Un soutien des autorités locales
Convaincu du bien-fondé de cette infrastructure, le SG du CVD et les habitants de Nioré mettent rapidement en place un comité de suivi des travaux dirigés par Habidine N’do. Dès lors, la population se mobilise pour réunir le « nécessaire » tels que les agrégats, le ciment et le fer de construction. Lorsque le ciment a atteint 27 tonnes, le comité fait le point au CVD. Il se déporte par la suite chez le préfet, Président de la délégation spéciale (PDS) de la commune rurale de Didyr, Abdoulaye Yaogo, pour lui parler du projet.

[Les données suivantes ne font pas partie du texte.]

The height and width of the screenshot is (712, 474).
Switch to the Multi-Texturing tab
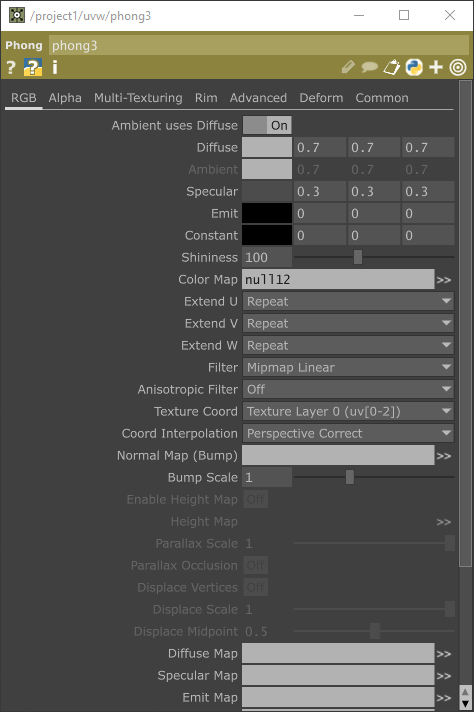coord(138,98)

Surpris de la quantité de matériaux déjà mobilisés par le comité, M. Yaogo marque tout de suite son accord pour accompagner le projet. Il prend en main les démarches. Il informe les responsables du district sanitaire de la province et leur demande la conduite à tenir.
Un acte patriotique
Pour Salif Bako, il était nécessaire et important qu’il y ait un technicien pour suivre les travaux. « Nous avons déjà mobilisé 27 tonnes de ciment et bien d’autres matériels. Tous ceux qui travaillent devraient apporter au moins trois barres de fer. Ce qui nous manque, c’est un technicien pour nous montrer quels types de matériaux nous devons utiliser dans la construction », explique-t-il. Cette difficulté est en passe d’être résolue puisque l’autorité communale a décidé de mettre à leur disposition des techniciens pour les accompagner. « Leur action est un acte salutaire et patriotique et cela est encouragé par le Président du Faso, le capitaine Ibrahim Traoré », affirme le PDS.
Pour ce qui concerne le volet administratif, il a pris l’engagement de les accompagner afin qu’ils aient les documents nécessaires. Une fois les travaux terminés, promet-il, l’ouverture sera immédiate. « J’appelle tous les filles et fils de Pouni Nord, à soutenir et à s’associer à cette initiative communautaire qui fera le bonheur des populations », lance Abdoulaye Yaogo. Selon le président des jeunes de Nioré, Salya Badolo, la construction de ce CSPS va permettre de libérer la population de la souffrance en matière de santé. Elle va contribuer, se convainc-t-il, au développement du quartier voire du village. La population de Nioré, mobilisée comme un seul homme pour la réalisation de ce projet, est fière de pouvoir doter le quartier d’un CSPS sans une aide extérieure.
« Le dispensaire appartient à tout le monde, et c’est normal de contribuer à son édification », renchérit Inoussa Badolo, un jeune manœuvre, confectionneur de briques sur le chantier. Le délégué du quartier Nioré, Souleymane Badolo, appelle toute la population à rester mobilisée jusqu’à l’achèvement de l’infrastructure. « Même si tu es vieux, tu peux venir encourager les jeunes, ta présence va les galvaniser pour qu’avec ou sans une aide extérieure nous puissions terminer ce que nous avons commencé », invite-t-il. André Balibié Bazié, chef du village de Pouni Nord reconnait les efforts consentis par les différents acteurs. Il appelle également à la contribution de tous pour la construction du CSPS, avec la certitude qu’il permettra d’améliorer les conditions sanitaires du village. André Balibié Bazié implore la protection de Dieu afin que les travaux puissent s’achever en paix.